Der Krieg in der Ukraine ist für die Erwachsenen, aber auch für Kinder und Jugendliche eine Belastung und damit eine Herausforderung. Tod, Elend und Zerstörung sind damit von einem Tag auf den anderen sehr nahe gerückt und medial überall präsent. Wie sollen Eltern damit umgehen? Was können Therapeuten erreichen? Wir sprachen darüber mit Helmut Höfl, dem Leiter der Ehe-, Familien- und Lebensberatung im Bistum Passau.
Herr Höfl, Traumabehandlung bei Kindern ist an sich schon etwas sehr Spezielles. In Bezug auf Krieg ist die Herausforderung noch spezieller, oder?
Höfl: Der Krieg bedroht uns alle. Wir Erwachsene haben von unseren Eltern oder Großeltern noch gehört, wie existenziell fordernd, wie bedrohlich, wie gefährlich er ist. Egal ob wir das jetzt emotional besonders sichtbar oder eher verschlossen verarbeiten als Eltern und Erwachsene – Kinder spüren das. Kinder spüren, wenn wir z. B. besonders konzentriert auf Nachrichten schauen oder in der Zeitung etwas lesen und das mit dem Partner z. B. besorgt besprechen. Sie hören den Ton raus, sie spüren die Schwingungen in der Familie. Und allein schon dadurch spüren sie natürlich mit: Irgendetwas ist hier gefährlich.

ARBEITSAUFTRÄGE:
a. Welche Funktion hat Helmut Höfl laut dem Textauszug?
b. Schreiben Sie den Teil des Textauszugs ab, der mit den Worten „Höfl: Der Krieg“ beginnt, und enden Sie nach den Worten „ist hier gefährlich.“.

BEREITGESTELLTE DATEN:
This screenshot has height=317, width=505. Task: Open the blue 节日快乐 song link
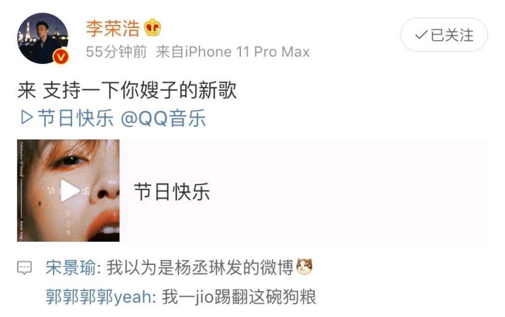point(76,118)
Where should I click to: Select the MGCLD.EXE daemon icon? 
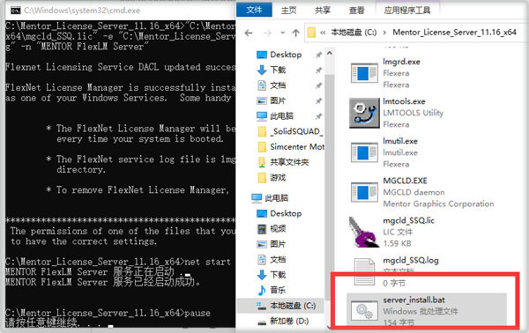pos(364,192)
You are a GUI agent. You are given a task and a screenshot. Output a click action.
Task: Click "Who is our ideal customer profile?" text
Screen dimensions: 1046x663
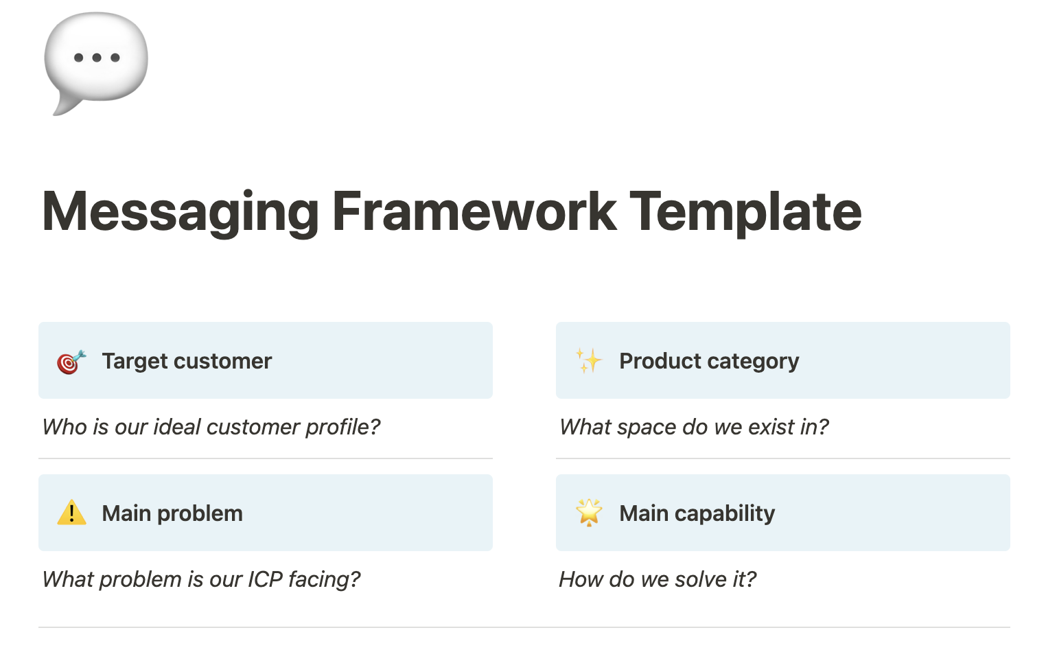click(211, 427)
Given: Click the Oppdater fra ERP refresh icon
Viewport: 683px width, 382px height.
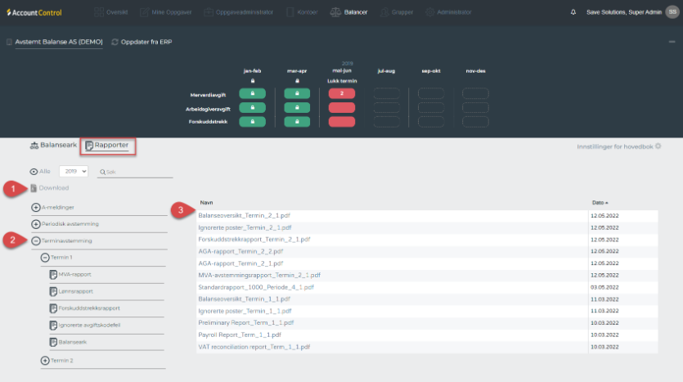Looking at the screenshot, I should point(115,42).
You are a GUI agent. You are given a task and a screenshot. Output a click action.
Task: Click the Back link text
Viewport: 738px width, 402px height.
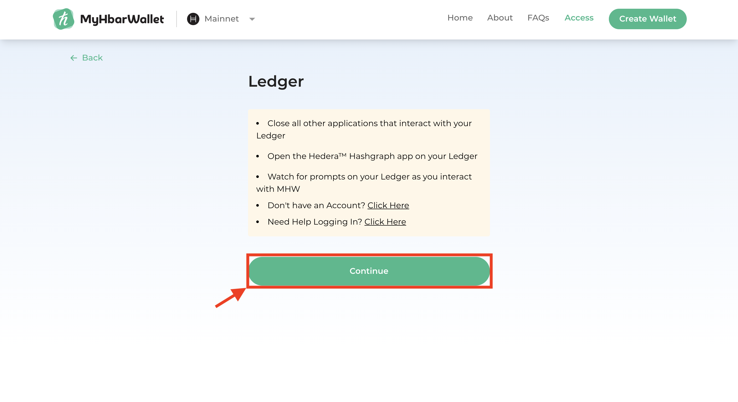point(92,58)
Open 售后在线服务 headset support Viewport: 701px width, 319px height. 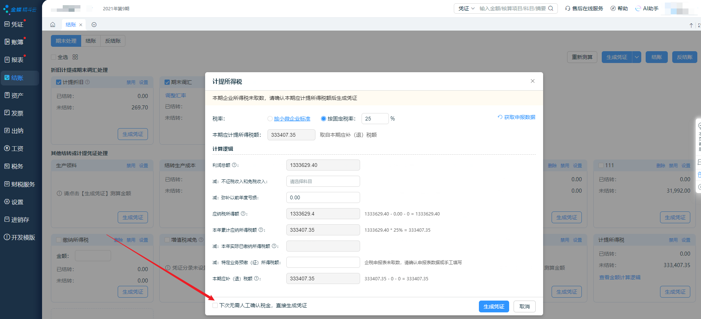point(584,8)
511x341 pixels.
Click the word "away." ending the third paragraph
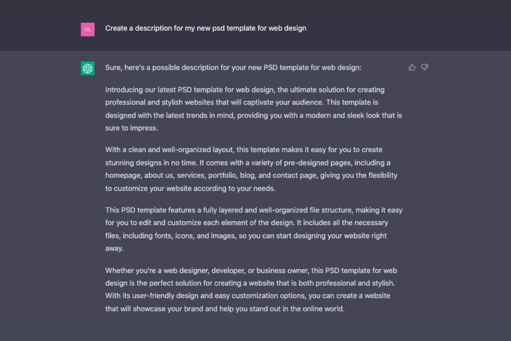click(x=114, y=249)
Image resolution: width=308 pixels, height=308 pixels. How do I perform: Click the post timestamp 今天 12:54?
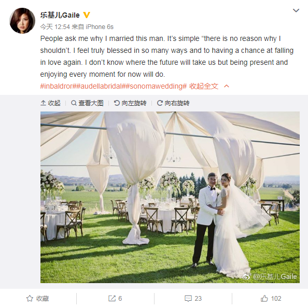pos(55,27)
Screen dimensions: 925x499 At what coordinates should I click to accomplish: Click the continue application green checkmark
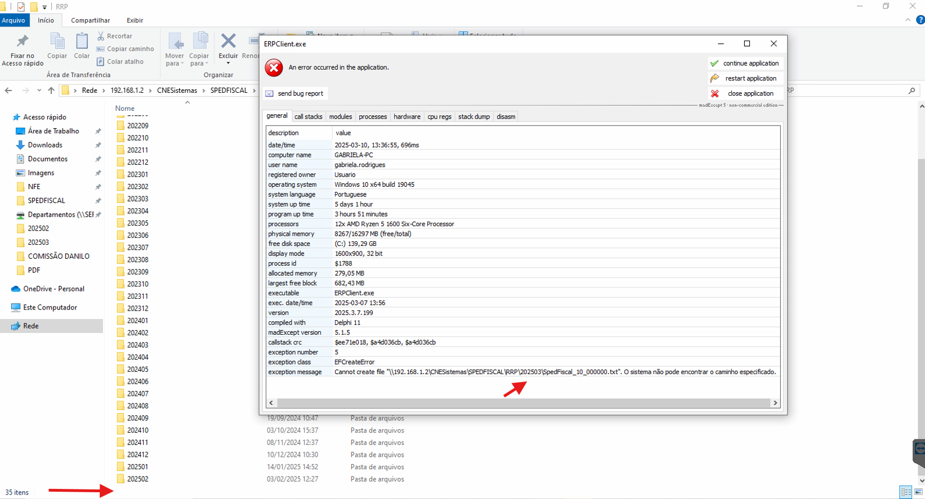tap(714, 64)
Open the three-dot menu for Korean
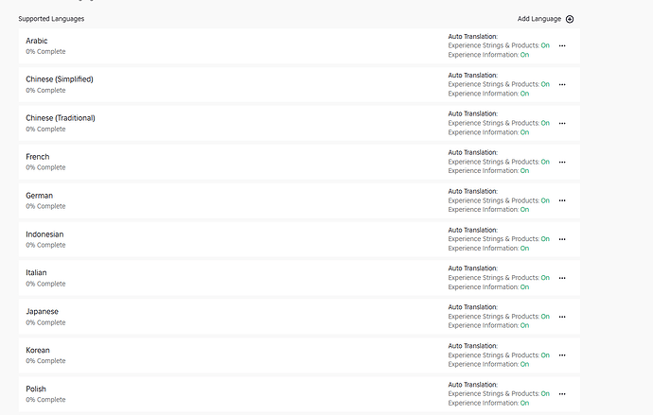 coord(562,355)
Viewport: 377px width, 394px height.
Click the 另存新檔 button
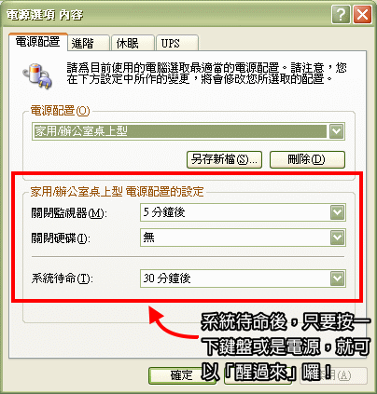(224, 159)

LÖSUNGEN:
a. Er leitet die Ehe-, Familien- und Lebensberatung im Bistum Passau.

b.
Höfl: Der Krieg bedroht uns alle. Wir Erwachsene haben von unseren Eltern oder Großeltern noch gehört, wie existenziell fordernd, wie bedrohlich, wie gefährlich er ist. Egal ob wir das jetzt emotional besonders sichtbar oder eher verschlossen verarbeiten als Eltern und Erwachsene – Kinder spüren das. Kinder spüren, wenn wir z. B. besonders konzentriert auf Nachrichten schauen oder in der Zeitung etwas lesen und das mit dem Partner z. B. besorgt besprechen. Sie hören den Ton raus, sie spüren die Schwingungen in der Familie. Und allein schon dadurch spüren sie natürlich mit: Irgendetwas ist hier gefährlich.